I've never before lived "in the country". I was born in western Washington State, spent several years as a child in Portland, Oregon, and then moved with my family to a small northeastern Oregon town where my dad was the Baptist minister for about ten years. In the 60's, I moved to Colorado, where I lived in cities and suburbs for over 30 years. Then it was back to Portland as a minister, on to Seattle a few years later, and now I live on 8 acres of parklike land a little ways outside a small town.
This kind of idyllic setting is new to me, despite my many years of camping and hiking in the Rockies and Cascades. I've never actually LIVED in a wooded green setting many hundreds of yards from my nearest neighbor. Not only that, I live on an island in Puget Sound, which separates me even more from urban and suburban life. To go to the nearest big box store requires a drive of thirty miles or a ferry ride to the mainland.
I wondered what it would be like to live here, but I craved it with all my heart last winter, living in a shoebox apartment in Seattle, with sirens and traffic drowning out all but the shriek of crows and whine of aircraft overhead. So when I found this house-----three bedrooms, two baths, huge family room, two fireplaces, monster deck, AND eight acres that the landlord takes care of, all for the price of what I was paying in Seattle-----I jumped at the chance and moved in March.
I rattle around in this space, but I am hugely content. My cats, once confined to a teeny little balcony, now have 1800 square feet of house to roam plus the deck, which has been fenced off so that Loosy and Lily can survey the yard and the bunnies from a safe place, without being in much danger of joining the food chain. Because I have seen a coyote in the yard and yesterday found several small piles of coyote scat.
This is one of the realities of living in the country. My household and I are living with wildlife. We are close enough to the water (the shipping lanes of the Strait of Juan de Fuca) to be a flyover route for bald eagles, whose distinctive chattery screeches make me rush occasionally to the deck to make sure the cats are not attacked from above. (There are chilling tales of small dogs being carried aloft by eagles. Not urban legends, certainly!) There is small risk of this, actually, but it does occur. I can see myself, MamaCatlike, defending my "children" from a predator, beating off the Symbol of Our Country as it struggles to lift chunky Loosy or Lily the Tank into the air.
There are risks associated with the Idyllic Pastoral Scene. Not the least of these is (are?) the deer who fling themselves into my path as I drive to and fro. In the middle of one small town last week, in the middle of the day, I nearly hit a deer who chose my car to challenge as she crossed the highway from the ferry dock. Dozens of cars streaming off the ferry and she is in the middle of the road in the middle of the town in the middle of the day.

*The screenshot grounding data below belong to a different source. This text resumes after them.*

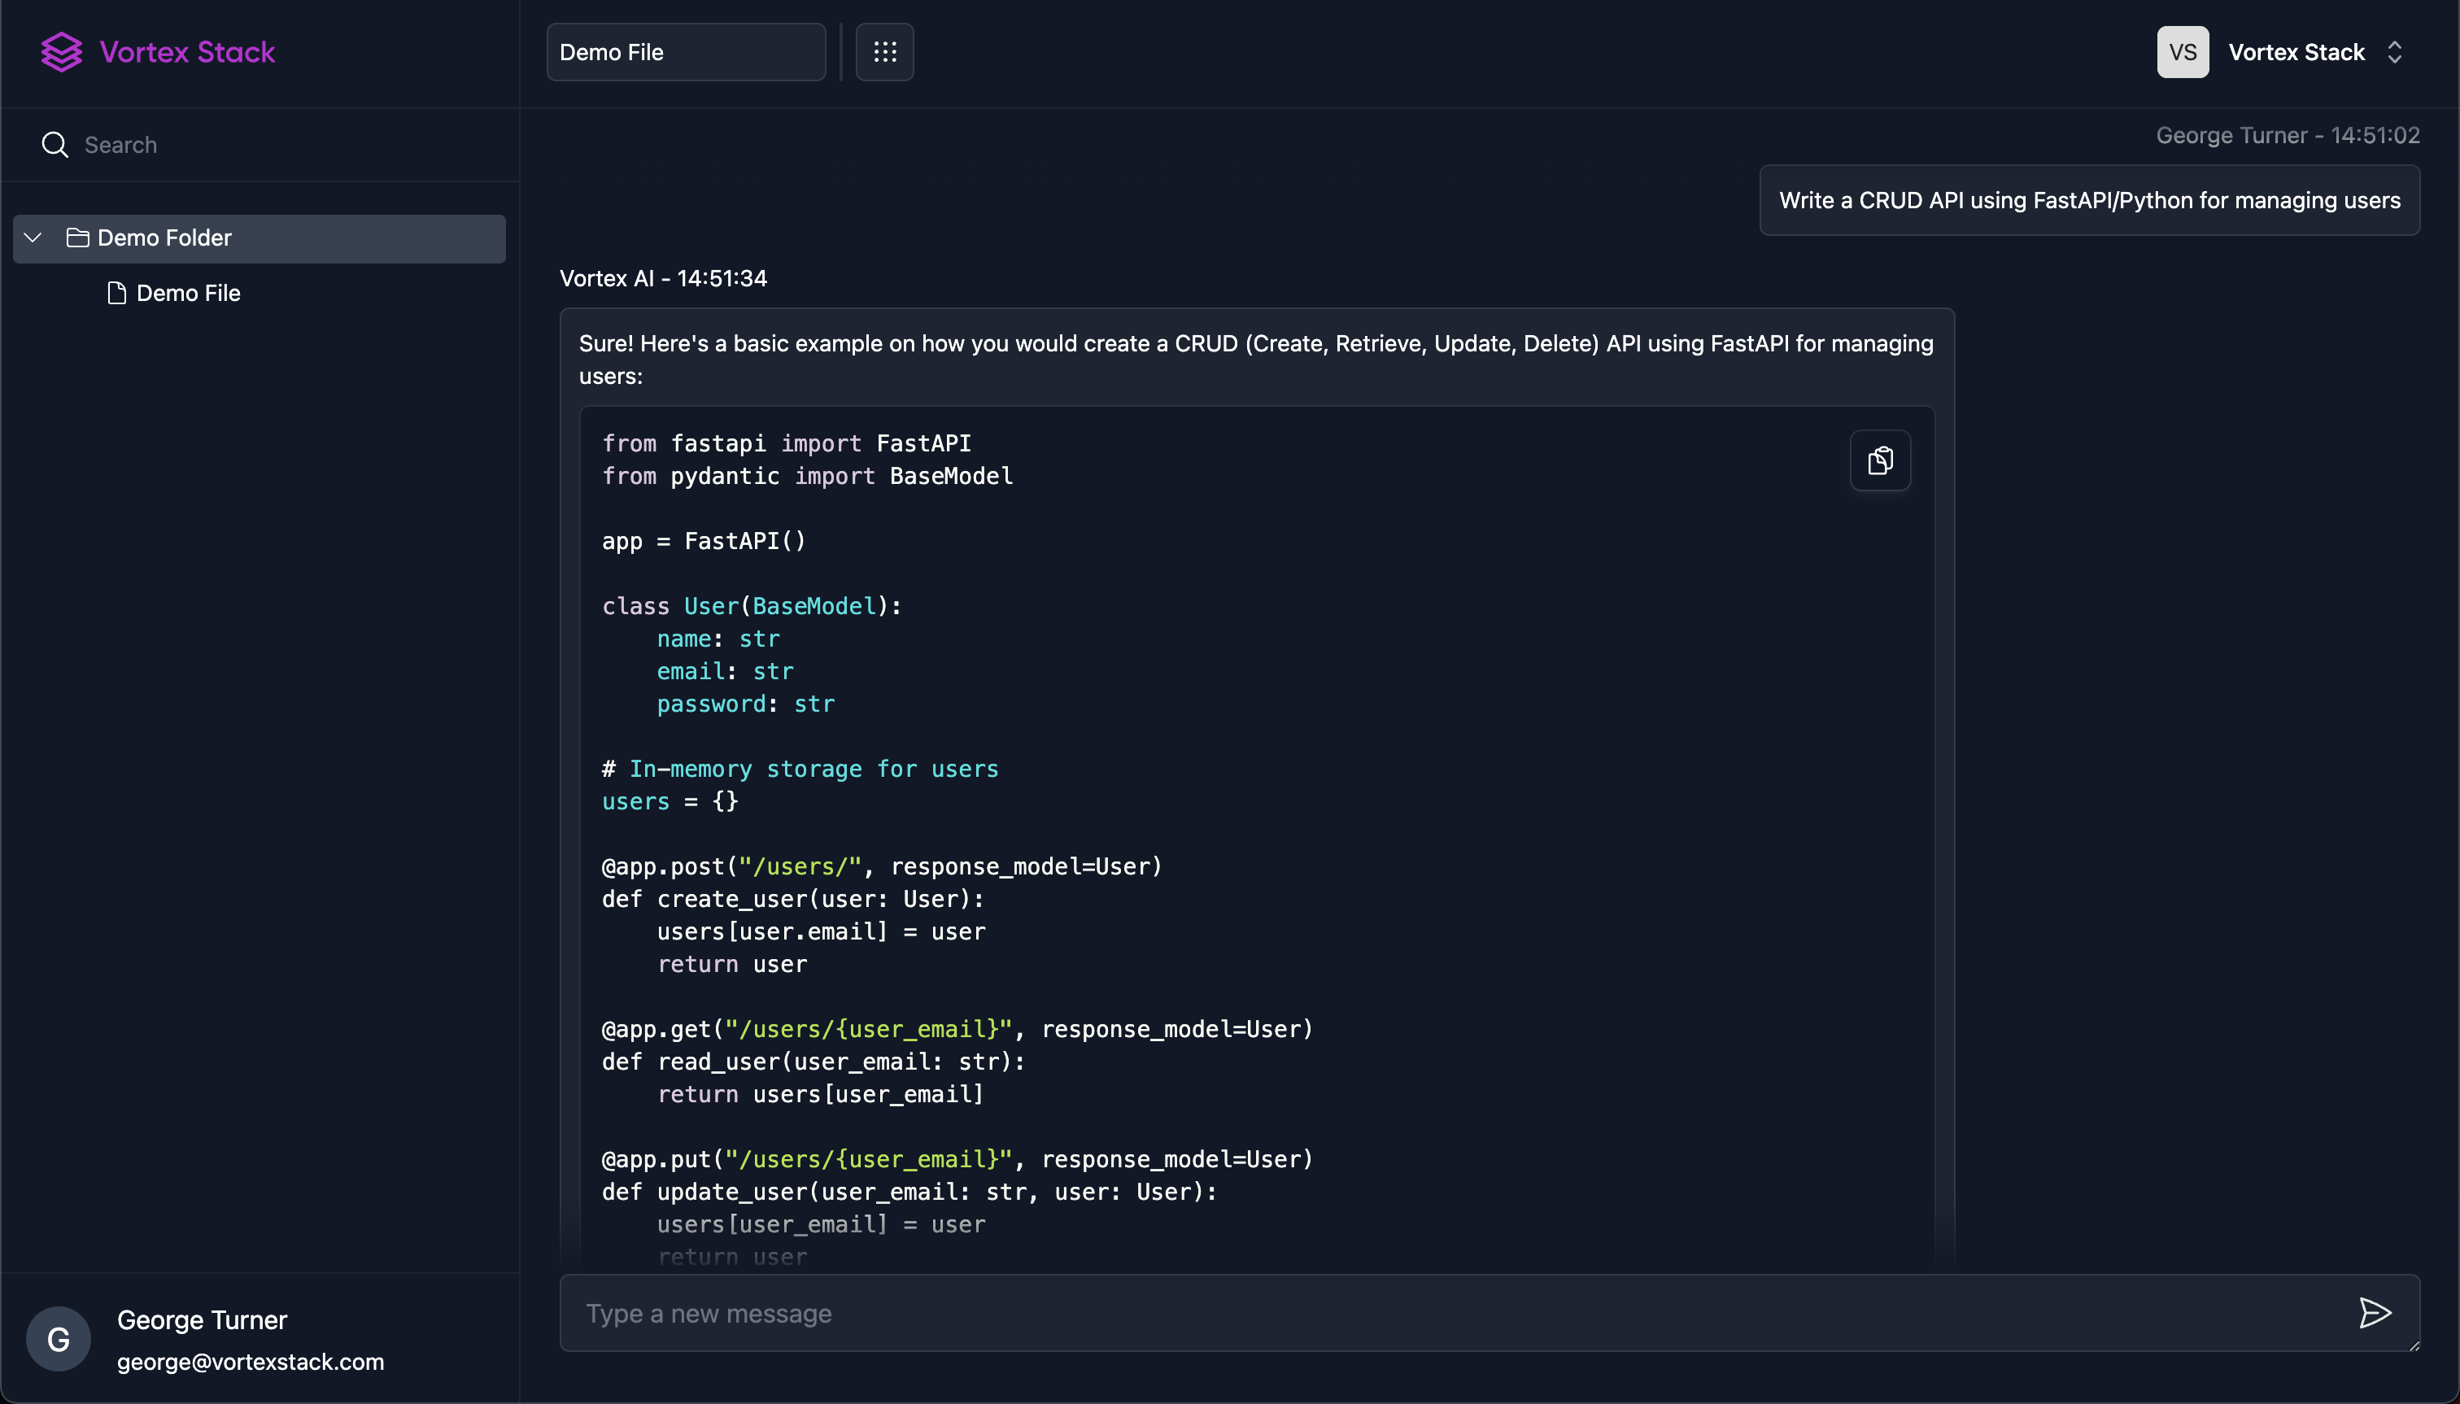Click the VS avatar icon top right
Viewport: 2460px width, 1404px height.
(2181, 50)
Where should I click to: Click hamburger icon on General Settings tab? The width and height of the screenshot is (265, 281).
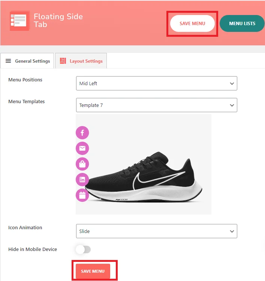point(8,61)
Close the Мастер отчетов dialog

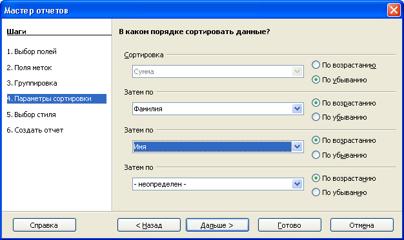click(x=394, y=10)
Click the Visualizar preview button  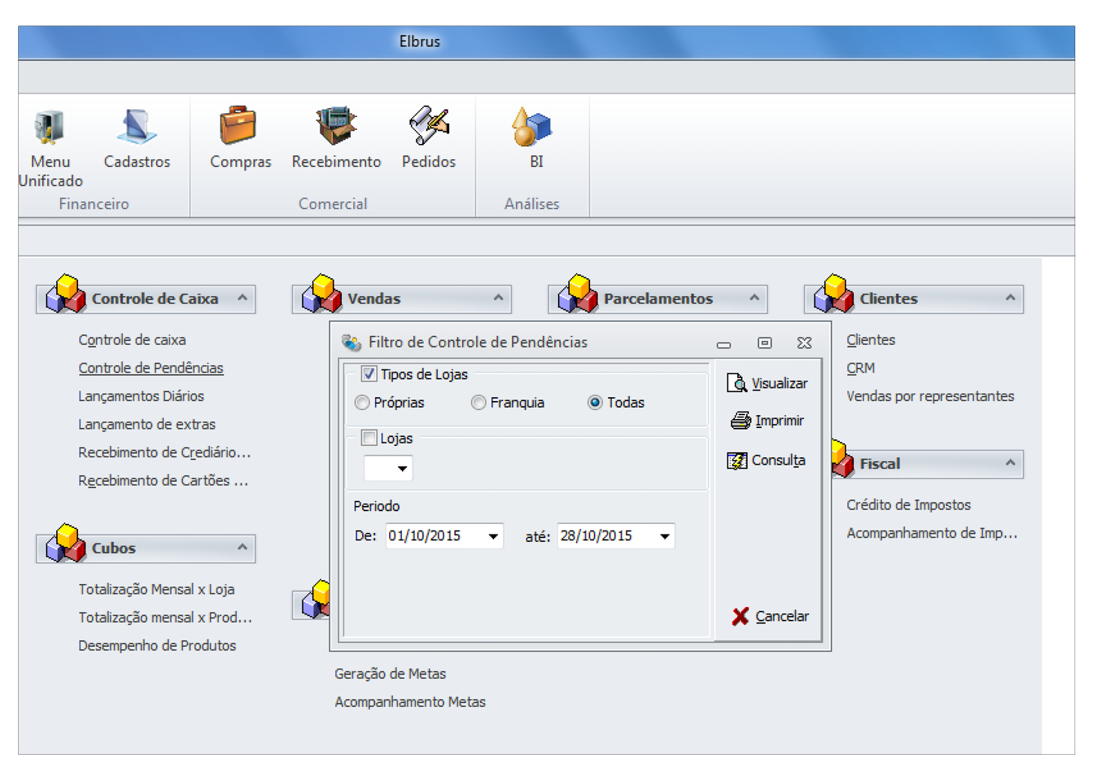tap(768, 383)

And the bunnies! On the edges of my domain, there are thickets of blackberry bushes where the bunnies live, and in the mornings when I walk down my long driveway to get the newspaper, they scatter in front of me, Peter Cottontail and his brothers, sisters, and progeny, hustling into the tall grass next to the clover they have been munching. I am no danger to them, and I can almost hear the teenage bunnies thinking "I'm no chicken, I'm going to hold out till the last second, no matter what my mother says, I can outrun this creature, I can take care of myself!" Right, silly rabbit, just don't get picked off by the next coyote down the drive or the next eagle in the air.
The food chain is a visible reality here. I confine the cats so that they will not become a meal. I grow my garden in pots on the deck so that I, not the deer and bunnies, can enjoy my vegetables and flowers. The only species I artificially feed outdoors is the hummingbird, who, like a flying jewel, comes to the feeder regularly.
But there are few sirens, few noisy vehicles, few aircraft. Many mornings, the blessed marine layer keeps the world cool and grey and salty-smelling until the sun gradually burns it away. Even this morning, July 3, I heard the foghorn from the Strait warning ships and ferries about dangerous headlands invisible in the fog.
I love living here. I am a native Northwesterner, bred and born, and the land is in my bones. As beautiful as Colorado is, I always wanted to return to my homeland. There was too little rain in Colorado; the mountains weren't actual mountains, just strings of rocky crags from border to border with no distinctive volcanic peaks; and where was the water? The Platte is not a real river-----the Columbia is a real river!
So I'm home now and inclined to stay.